Work task
Write out, word for word, only the lines from the one containing "This screenshot has height=200, width=263." through the final line of the data.

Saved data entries
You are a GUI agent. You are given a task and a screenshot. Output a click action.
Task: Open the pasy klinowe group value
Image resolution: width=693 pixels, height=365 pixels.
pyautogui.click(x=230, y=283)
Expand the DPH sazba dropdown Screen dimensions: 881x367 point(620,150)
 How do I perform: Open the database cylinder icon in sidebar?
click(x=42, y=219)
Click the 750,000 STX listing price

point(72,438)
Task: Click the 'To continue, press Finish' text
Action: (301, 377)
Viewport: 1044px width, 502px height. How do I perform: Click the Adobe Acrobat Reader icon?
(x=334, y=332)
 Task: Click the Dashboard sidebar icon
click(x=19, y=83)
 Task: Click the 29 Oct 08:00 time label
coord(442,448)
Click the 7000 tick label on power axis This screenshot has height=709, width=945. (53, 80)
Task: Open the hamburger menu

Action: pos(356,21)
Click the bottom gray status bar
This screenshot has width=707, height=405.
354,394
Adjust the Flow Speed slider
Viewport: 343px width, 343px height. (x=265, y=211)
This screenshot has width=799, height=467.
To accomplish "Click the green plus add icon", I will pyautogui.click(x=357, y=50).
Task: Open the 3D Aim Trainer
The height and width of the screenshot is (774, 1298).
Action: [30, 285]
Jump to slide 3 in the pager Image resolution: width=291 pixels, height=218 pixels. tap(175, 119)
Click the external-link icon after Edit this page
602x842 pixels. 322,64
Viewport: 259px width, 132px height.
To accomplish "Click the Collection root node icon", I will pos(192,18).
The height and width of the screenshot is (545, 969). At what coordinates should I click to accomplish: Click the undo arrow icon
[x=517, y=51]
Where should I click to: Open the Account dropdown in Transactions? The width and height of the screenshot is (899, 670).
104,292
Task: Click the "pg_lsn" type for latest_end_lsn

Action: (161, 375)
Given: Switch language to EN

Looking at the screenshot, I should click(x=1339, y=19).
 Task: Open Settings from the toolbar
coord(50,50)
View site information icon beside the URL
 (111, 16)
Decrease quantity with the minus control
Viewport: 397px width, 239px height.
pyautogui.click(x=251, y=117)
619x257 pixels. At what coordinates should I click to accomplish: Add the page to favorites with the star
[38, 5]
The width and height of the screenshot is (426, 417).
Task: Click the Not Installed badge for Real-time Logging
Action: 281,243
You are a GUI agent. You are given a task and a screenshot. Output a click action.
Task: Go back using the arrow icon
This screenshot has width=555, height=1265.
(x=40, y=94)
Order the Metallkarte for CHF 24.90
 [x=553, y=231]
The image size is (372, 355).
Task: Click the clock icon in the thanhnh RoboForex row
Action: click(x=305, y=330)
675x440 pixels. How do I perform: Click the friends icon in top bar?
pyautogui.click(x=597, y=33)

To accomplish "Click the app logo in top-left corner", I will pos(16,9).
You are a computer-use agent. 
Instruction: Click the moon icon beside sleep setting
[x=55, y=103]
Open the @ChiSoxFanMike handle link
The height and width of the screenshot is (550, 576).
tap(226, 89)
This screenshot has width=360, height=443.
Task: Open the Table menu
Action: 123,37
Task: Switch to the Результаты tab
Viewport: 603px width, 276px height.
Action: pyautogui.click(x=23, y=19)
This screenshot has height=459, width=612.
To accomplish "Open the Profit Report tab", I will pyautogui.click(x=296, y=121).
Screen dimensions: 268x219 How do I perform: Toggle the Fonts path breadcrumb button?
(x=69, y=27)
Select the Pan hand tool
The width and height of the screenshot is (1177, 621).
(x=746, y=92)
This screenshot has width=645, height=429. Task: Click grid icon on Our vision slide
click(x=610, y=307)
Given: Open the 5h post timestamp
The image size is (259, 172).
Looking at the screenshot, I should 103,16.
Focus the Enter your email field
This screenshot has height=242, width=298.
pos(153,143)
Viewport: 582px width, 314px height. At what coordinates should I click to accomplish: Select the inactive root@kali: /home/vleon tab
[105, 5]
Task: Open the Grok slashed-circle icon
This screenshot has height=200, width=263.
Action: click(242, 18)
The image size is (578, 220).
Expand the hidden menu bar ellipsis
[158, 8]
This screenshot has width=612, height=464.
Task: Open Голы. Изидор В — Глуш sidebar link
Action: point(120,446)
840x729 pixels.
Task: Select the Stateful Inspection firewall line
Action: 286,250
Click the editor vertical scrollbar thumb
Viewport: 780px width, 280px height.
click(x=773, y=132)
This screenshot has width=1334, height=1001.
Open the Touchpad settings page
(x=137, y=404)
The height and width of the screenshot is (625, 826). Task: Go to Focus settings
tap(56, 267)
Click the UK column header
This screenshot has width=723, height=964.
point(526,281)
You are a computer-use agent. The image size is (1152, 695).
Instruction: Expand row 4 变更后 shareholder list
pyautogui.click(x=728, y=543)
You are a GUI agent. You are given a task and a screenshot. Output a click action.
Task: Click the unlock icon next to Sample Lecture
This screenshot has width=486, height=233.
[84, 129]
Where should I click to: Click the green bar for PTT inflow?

Reply to the task
This screenshot has height=200, width=263.
Action: click(242, 18)
The image size is (578, 220).
Expand the hidden menu bar ellipsis
[158, 8]
This screenshot has width=612, height=464.
Task: Open Голы. Изидор В — Глуш sidebar link
Action: point(120,446)
840x729 pixels.
Task: Select the Stateful Inspection firewall line
Action: 286,250
Click the editor vertical scrollbar thumb
Viewport: 780px width, 280px height.
click(x=773, y=132)
This screenshot has width=1334, height=1001.
Open the Touchpad settings page
(x=137, y=404)
The height and width of the screenshot is (625, 826). Task: Go to Focus settings
tap(56, 267)
Click the UK column header
This screenshot has width=723, height=964.
point(526,281)
You are a computer-use agent. The image size is (1152, 695).
Instruction: Expand row 4 变更后 shareholder list
pyautogui.click(x=728, y=543)
You are a GUI agent. You are given a task and a screenshot. Output a click action.
Task: Click the unlock icon next to Sample Lecture
This screenshot has width=486, height=233.
[84, 129]
Where should I click to: Click the green bar for PTT inflow?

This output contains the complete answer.